Las películas con pretensión de ser las definitivas sobre un tema despiertan alertas, conscientes o inconscientes. Los elogios casi unánimes, también. En 12 años de esclavitud se juntaban ambas circunstancias. Y después de asistir a sus 134 minutos de puro y emocionante cine, cabe decir que no hay temor posible: es una película extraordinaria, compleja y emocionante, un prodigioso retrato sobre un episodio oscuro y personal de la historia norteamericana, por lo emocional y por lo cinematográfico, con actuaciones sensacionales e incontables secuencias que merecen el aplauso incondicional. Es, efectivamente, la película definitiva sobre la esclavitud. Puede que no la única, pero sí una que merece estar en ese grupo porque sabe esquivar todos los problemas que encierra un proyecto como éste con una categoría descomunal, llevando al espectador a un estado emocional tan intenso y duro como impagable, y en el que no sobra nada. Qué maravilla.

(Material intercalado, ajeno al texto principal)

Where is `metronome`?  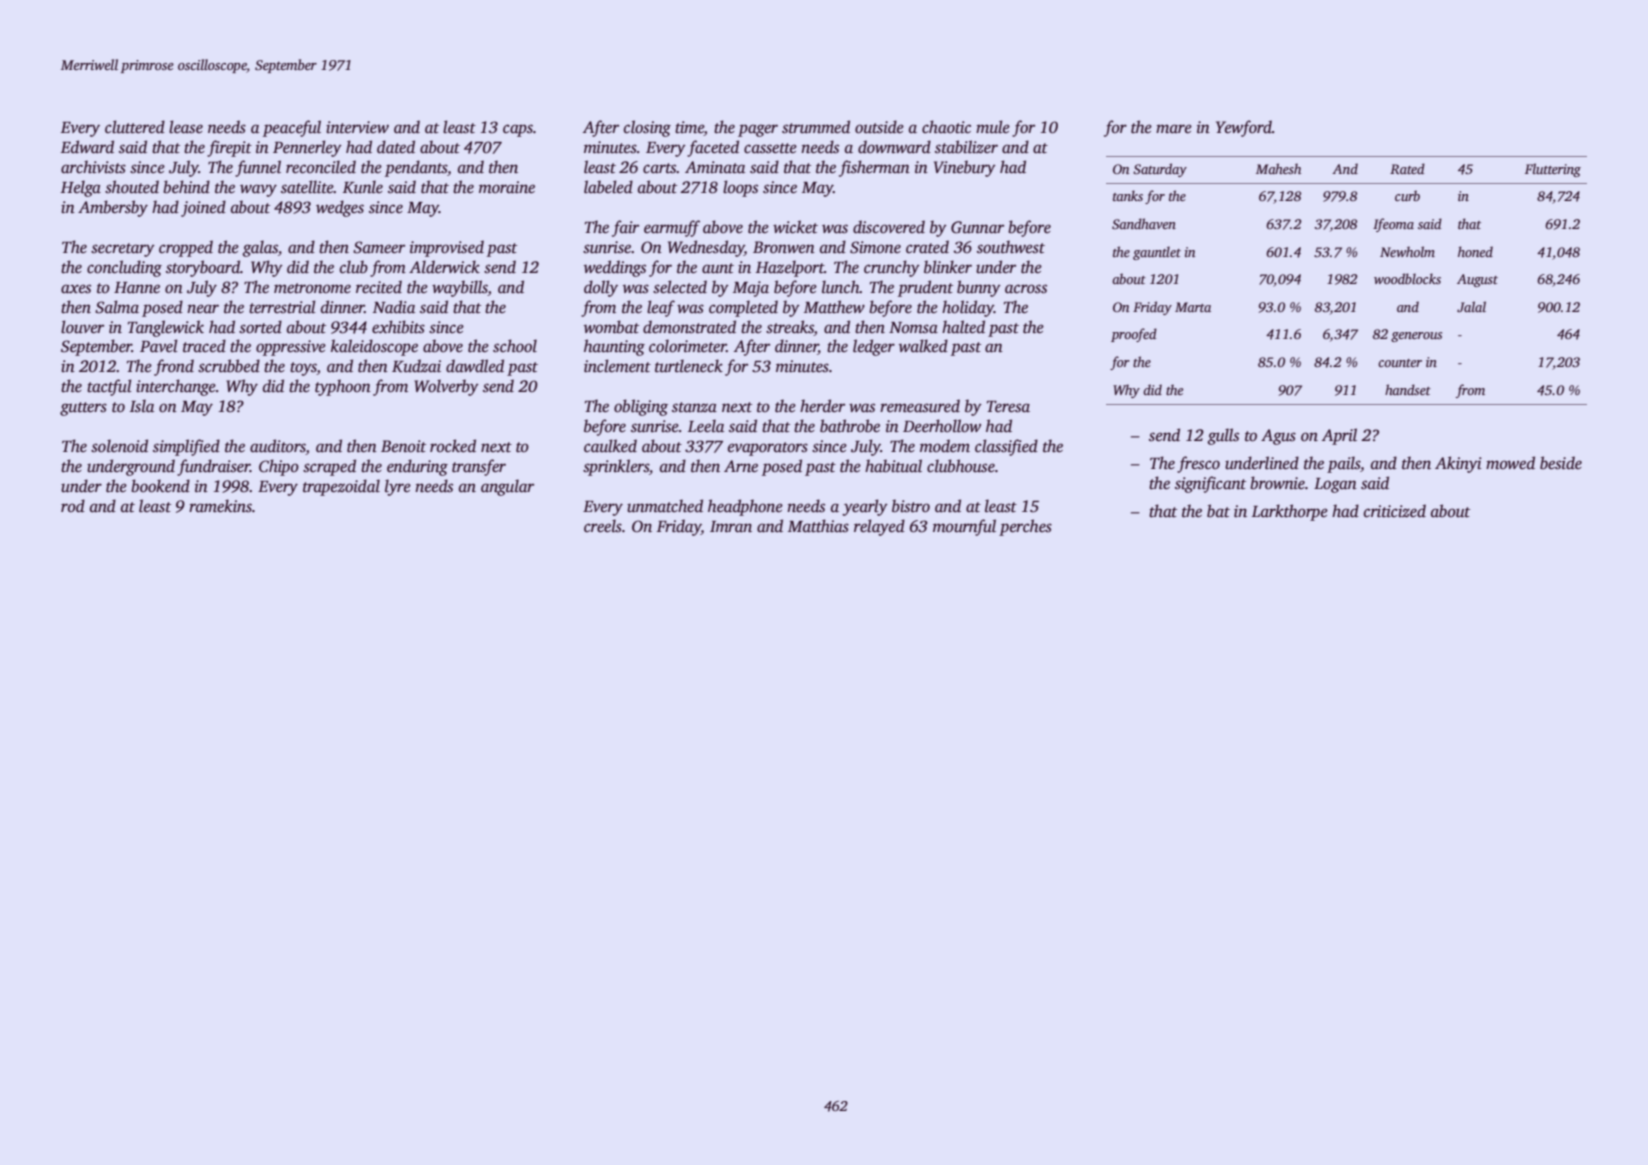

Lo que narra 12 años de esclavitud es una odisea vital, la de un hombre negro y libre que, de repente, se ve convertido en un esclavo. Sin derechos, sin nombre, sin dignidad, sin vida. Es una estructura común en el cine contemporáneo la de seguir a un mismo personaje más o menos anónimo a través de un periodo largo de tiempo en un viaje tan dramático como éste para narrar un drama más grande que el suyo personal, pero Steve McQueen, el autor de la sorprendente Shame, sabe sacar partido a ese camino. Con algún leve fallo de continuidad o algún elemento mejorable en las elipsis, si se quiere, pero con una brillantez rotunda. Es el reflejo contemporáneo a los logros de Steven Spielberg en la infravalorada Amistad, una película que optó por otros caminos menos crudos y más poéticos. Los de McQueen son violentos y realistas, puñetazos que van directos al estómago del espectador para que pierda el aliento con Solomon Northup en su continua vejación. Son caminos sencillamente impresionantes a todos los niveles.

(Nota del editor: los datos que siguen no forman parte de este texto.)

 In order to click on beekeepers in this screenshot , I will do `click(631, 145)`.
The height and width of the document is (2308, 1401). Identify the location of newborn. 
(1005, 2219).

Y es que para una película así son imprescindibles dos elementos complementarios, y 12 años de esclavitud consigue sobresalir en los dos. El primero es un resultado interpretativo de primer nivel, que encabezan Chiwetel Ejiofor con incontables matices en su trabajo y Michael Fassbender con un retrato violento y sádico casi perfecto para un esclavista convencido, pero están secundados con una maestría elogiable por Benedict Cumberbacht o Paul Giamatti, en un breve pero crucial papel, como breve es la presencia de un Brad Pitt acostumbrado ya tanto a papeles protagonistas como a apariciones tan atractivas como mínimas en películas de renombre. El segundo, una puesta en escena absolutamente formidable, y eso es mérito indudable de McQueen, que juega a su antojo con los planos, con las luces y las sombras (sensacional trabajo de fotografía de Sean Bobbitt) o con la música (prodigioso Hans Zimmer, incluso en momentos pura y arriesgadamente experimentales).
McQueen, apoyado en un reparto de lujo, consigue impresionar y emocionar de tantas maneras diferentes que es imposible enumerarlas todas en una crítica, pero es de justicia afirmar que imparte todo un curso de cine. Desde la escena en la que Solomon es apaleado ya como esclavo hasta el formidable clímax emocional que le coloca con el látigo en la mano, pasando por sus intentos de huida, su enfrentamiento con un capataz, su discusión sobre el recuerdo de sus hijos. Todo encaja en un cuadro complejo y sin cortapisas, en el que los secundarios juegan un papel terriblemente relevante para el conjunto de la historia, pero no como distracción sino para engrandecer el resultado final hasta unos niveles extraordinarios. 12 años de esclavitud es una de esas películas memorables que no sólo desmienten aquello de que ya no se hace buen cine, sino que dejan el espectador inmóvil en su butaca, padeciendo con el sufrimiento humano que plasma en la pantalla y, al mismo tiempo, deseoso de vitorear el resultado final en cuando se asume la crudeza de su descomunal relato.